Unary Data Evaluation and Top-N challenges

Some particular considerations for unary data. Unfortunately, there are still some deep unsolved problems.

Missing Data

For most RS cases, most data is missing. For a rating system, we know if a user has rated an item low. For unary data such as clicks, purchases or other log data though, it’s usually not clear if missing data is because the user is unaware of the item, or if they don’t like it.

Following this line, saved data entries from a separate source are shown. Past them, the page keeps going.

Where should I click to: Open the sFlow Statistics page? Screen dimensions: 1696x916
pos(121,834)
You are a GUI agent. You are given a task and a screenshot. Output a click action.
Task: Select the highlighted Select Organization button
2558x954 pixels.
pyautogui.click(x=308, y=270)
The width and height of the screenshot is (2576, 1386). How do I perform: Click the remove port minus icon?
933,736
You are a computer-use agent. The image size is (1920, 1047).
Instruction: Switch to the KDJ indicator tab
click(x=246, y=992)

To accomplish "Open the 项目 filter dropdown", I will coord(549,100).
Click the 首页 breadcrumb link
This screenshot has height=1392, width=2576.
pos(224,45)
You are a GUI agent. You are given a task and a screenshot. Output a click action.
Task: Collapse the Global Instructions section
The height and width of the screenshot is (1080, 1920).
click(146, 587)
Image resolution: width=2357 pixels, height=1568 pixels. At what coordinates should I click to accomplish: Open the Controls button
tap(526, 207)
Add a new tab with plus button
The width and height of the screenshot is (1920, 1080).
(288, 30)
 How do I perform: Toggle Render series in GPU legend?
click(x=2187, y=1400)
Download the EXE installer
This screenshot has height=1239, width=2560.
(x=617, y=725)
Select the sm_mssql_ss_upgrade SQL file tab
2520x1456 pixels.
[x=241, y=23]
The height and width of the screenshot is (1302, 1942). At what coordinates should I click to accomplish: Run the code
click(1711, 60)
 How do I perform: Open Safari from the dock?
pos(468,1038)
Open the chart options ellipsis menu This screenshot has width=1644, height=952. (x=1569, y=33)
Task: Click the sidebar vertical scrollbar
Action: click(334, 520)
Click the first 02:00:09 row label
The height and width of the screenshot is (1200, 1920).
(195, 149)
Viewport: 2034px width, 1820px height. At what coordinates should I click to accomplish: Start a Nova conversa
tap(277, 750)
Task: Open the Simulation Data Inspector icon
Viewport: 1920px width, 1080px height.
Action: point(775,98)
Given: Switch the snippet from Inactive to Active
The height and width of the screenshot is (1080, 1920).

If it’s an item that a user don’t know about yet but would actually would like - that would indeed be a good and serendipitous recommendation!

Popularity Bias

  • Recommenders that effectively find relevant but less-popular items perform poorly on metrics
  • Existing data of course will always favour currently popular items

Solution 1: Rank Effectiveness

  1. Ask recommender to rank test items, rather than entire universe
  2. Measure if rank is consistent with user ratings
    • MAP
    • nDCG
    • nDPM

Requires ratings, or negative ratings, so not good for unary data. Instrumenting to capture implicit or explicit negative ratings possible, but requires a lot of work.

Solution 2: Limit Domain

  • Limit candidate set for recommendation
    • Recommend from test + N randomly-selected unknown items
  • The intuition is that good-but-unknown items are unlikely to be included in the random sample - so the actual test item should rank high
  • However, randomly-selected items are likely not popular, which means the test item that likely is quite popular gets an even further boost due to its popularity

Temporal Evaluation

Notion of time is important in Recommender systems. Having a ‘popular’ section that never changes will soon lose the users interest.

Similarly, evaluations can be followed over time, and for example measure diversity and novelty over time.